Posted: Tue Mar 04, 2008 7:30 am
by whenry6000
All,
I am doing a lookup where I have one table with a set of data (around 50,000 rows) and I need to get values out of a table that potentially has about 1,000,000 rows.

It was suggested that it is faster to write the 1,000,000 rows to a flat file and do my lookup from there, as Datastage (or any other ETL process) processes large amounts of data faster from a file than from a database.

The person suggested that the flat file would be read into memory for processing the lookup, and that the read itself was faster than reading from a database table as it could process the read of the flat file in parallel threads. Also, once it was in memory, the lookup would be faster.

Does this sound correct??

Posted: Tue Mar 04, 2008 7:48 am
by ArndW
If you limiting yourself to a lookup stage, then you have 2 phases - the first is getting the data from the source system into DataStage and the second is applying the lookup query to that result set. Phase 2 will be identical regardless of source (assuming you don't try a sparse lookup).

The sequential file read is most likely going to be faster. But most of the time the data is not going to be in a file but in a table - plus if you have a complex SQL query it will work much faster from a table.

Posted: Tue Mar 04, 2008 9:30 am
by whenry6000
Is there any benefit, if the data is already in a table, to sending it to a flat file for the purposes of the lookup?? I can't think of one. I can write to the flat file as I create my table (I need the table for other purposes other than just the lookup), but is there a point to doing so??

Also, this person was saying that a sorted file works faster. I had some concerns about having to update/insert on a sorted flat file evey day with the new records that will be added.
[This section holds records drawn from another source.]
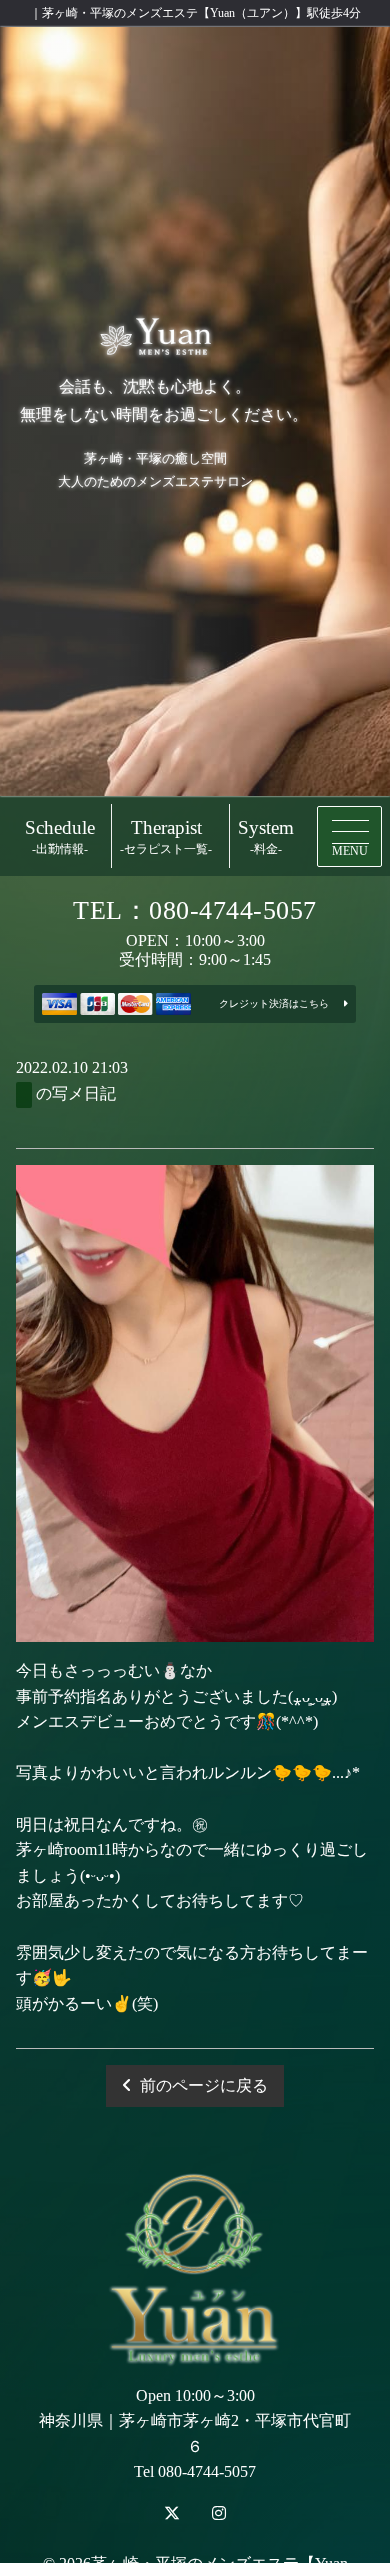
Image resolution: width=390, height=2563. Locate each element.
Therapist (166, 836)
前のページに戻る (204, 2085)
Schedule (60, 836)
If the data already came in a flat file, then I would be all for it, but I don't see any point to creating a flat file just for the purposes of performin a lookup.
ArndW wrote:If you limiting yourself to a lookup stage, then you have 2 phases - the first is getting the data from the source system into DataStage and the second is applying the lookup query to that result set. Phase 2 will be identical regardless of source (assuming you don't try a sparse lookup).

The sequential file read is most likely going to be faster. But most of the time the data is not going to be in a file but in a table - plus if you have a complex SQL query it will work much faster from a table.

Posted: Tue Mar 04, 2008 10:16 am
by ArndW
There is no benefit in duplicating the data in a flat file. Also, if your table is partitioned you might actually get better throughput from the parallel database access than by using a single-threaded sequential file.

I don't think that sorting would make a difference here.

Luckily, all of these questions are easily answered by writing a test job with test data and doing empirical studies.

Posted: Tue Mar 04, 2008 12:04 pm
by whenry6000
ArndW wrote:There is no benefit in duplicating the data in a flat file. Also, if your table is partitioned you might actually get better throughput from the parallel database access than by using a single-threaded sequential file.

I don't think that sorting would make a difference here.

Luckily, all of these questions are easily answered by writing a test job with test data and doing empirical studies.
Yes, you are correct. I just figured someone had a quick answer. I wasunder the impression you were based on my experience, but the person in question won't take my word for it. I will have to do it and show him.

Thanks!

Posted: Tue Mar 04, 2008 1:47 pm
by jmarutz
We've been using the lookup file stage instead of doing lookups from our databases and we're seeing an increase in performance (this is not using a flat file for a lookup though). You can also partition the lookup fileset if the lookup is large to keep your memory usage down. For large lookups that are used often we've seen a large increase in performance.